Journals found in Thomas’ residence included several pages expressing “anti-Semitic sentiments,” the complaint said, with one entry asking: “why [people] mourned for anti-Semitism when there is Semitic genocide.”  Investigators also found references to Adolf Hitler and Nazi culture in the journals.

A search of internet browsing done on a phone recovered from Thomas’ car included search terms dating back to Nov. 9 about “Why Hitler hate the Jews,” “German Jewish Temples near me" and “Prominent companies founded by Jews in America,” the complaint stated.

His court-appointed attorney, Susanne Brody, said Thomas has struggled with bipolar disorder and schizophrenia. Another attorney retained by his family, Michael Sussman, said Thomas had been hearing voices and may have stopped taking psychiatric medications recently.

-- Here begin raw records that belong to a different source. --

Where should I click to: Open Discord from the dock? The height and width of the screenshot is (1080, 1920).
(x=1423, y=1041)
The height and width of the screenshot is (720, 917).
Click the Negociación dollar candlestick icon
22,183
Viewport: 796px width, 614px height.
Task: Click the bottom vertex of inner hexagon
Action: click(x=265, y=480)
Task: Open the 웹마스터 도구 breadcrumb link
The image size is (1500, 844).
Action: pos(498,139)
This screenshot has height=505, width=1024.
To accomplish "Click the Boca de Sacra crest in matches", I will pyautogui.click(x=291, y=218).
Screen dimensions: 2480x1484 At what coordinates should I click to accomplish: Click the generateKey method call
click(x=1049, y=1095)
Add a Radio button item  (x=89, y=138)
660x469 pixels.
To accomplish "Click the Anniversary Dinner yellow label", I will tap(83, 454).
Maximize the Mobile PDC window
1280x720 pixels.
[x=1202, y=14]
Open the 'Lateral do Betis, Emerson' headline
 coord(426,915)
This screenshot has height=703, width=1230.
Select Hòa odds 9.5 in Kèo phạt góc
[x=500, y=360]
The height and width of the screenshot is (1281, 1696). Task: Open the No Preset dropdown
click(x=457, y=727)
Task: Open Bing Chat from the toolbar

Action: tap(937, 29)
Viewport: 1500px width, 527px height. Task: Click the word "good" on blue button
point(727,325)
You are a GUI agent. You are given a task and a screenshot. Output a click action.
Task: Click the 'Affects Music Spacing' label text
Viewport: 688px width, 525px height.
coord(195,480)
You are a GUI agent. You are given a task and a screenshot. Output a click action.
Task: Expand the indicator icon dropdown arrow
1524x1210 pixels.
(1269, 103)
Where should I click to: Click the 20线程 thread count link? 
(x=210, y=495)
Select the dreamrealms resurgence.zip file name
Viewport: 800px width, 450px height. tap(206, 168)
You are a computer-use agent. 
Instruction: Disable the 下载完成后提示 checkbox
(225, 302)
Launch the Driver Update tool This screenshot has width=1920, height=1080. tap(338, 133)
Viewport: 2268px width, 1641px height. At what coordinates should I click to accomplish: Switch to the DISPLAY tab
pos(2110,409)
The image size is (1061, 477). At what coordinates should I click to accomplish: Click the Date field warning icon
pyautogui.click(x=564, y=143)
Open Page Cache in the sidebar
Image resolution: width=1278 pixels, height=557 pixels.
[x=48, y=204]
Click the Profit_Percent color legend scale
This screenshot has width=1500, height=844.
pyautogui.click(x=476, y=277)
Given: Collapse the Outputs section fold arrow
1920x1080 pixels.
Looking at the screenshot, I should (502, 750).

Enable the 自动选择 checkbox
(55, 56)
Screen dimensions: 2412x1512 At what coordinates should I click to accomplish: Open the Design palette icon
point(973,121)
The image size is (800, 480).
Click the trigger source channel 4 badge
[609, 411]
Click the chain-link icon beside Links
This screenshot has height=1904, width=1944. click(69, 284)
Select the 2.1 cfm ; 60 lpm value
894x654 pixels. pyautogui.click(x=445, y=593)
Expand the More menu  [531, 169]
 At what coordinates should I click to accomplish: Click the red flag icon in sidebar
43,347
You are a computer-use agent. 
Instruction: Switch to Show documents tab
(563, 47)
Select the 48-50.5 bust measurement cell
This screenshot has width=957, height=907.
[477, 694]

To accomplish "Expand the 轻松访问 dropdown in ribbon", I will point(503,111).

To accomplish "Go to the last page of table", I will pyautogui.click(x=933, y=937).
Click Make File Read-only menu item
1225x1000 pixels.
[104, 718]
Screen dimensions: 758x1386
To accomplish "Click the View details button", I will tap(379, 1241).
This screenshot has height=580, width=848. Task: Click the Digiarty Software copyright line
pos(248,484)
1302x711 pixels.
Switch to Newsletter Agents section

Thomas served in the Marines, attended high school in Queens and played football as a walk-on running back at William Paterson University in Wayne, New Jersey, Sussman said. 

In a statement, Thomas’ family said he was raised to embrace tolerance but has a long history of mental illness, including multiple hospitalizations.
“He has no history of … violent acts and no convictions for any crime,” the statement said of Thomas. “He has no known history of anti-Semitism and was raised in a home which embraced and respected all religions and races. He is not a member of any hate groups.”

In response to the Monsey attack as well as recent incidents in New York City and elsewhere, the UJA Federation of New York and the Jewish Community Relations Council of New York announced the $4 million security initiative to help local Jewish organizations secure their locations. The money would in part be used to hire seven new security professionals to help synagogues, community centers and schools train security people and conduct training, including active shooter drills, said Eric Goldstein, chief executive officer of the Manhattan-based UJA- Federation. One of the security professionals will be based in Jericho, Goldstein said.

After the Monsey attack, ex-NYPD detective Pat Brosnan, who said he lives just eight miles away, announced that his security company Brosnan Risk Consultants was deploying two security vans in the area to help patrol Jewish locations. The units would work in cooperation with law enforcement.

“I am personally disgusted and sickened by what goes on here,” he said.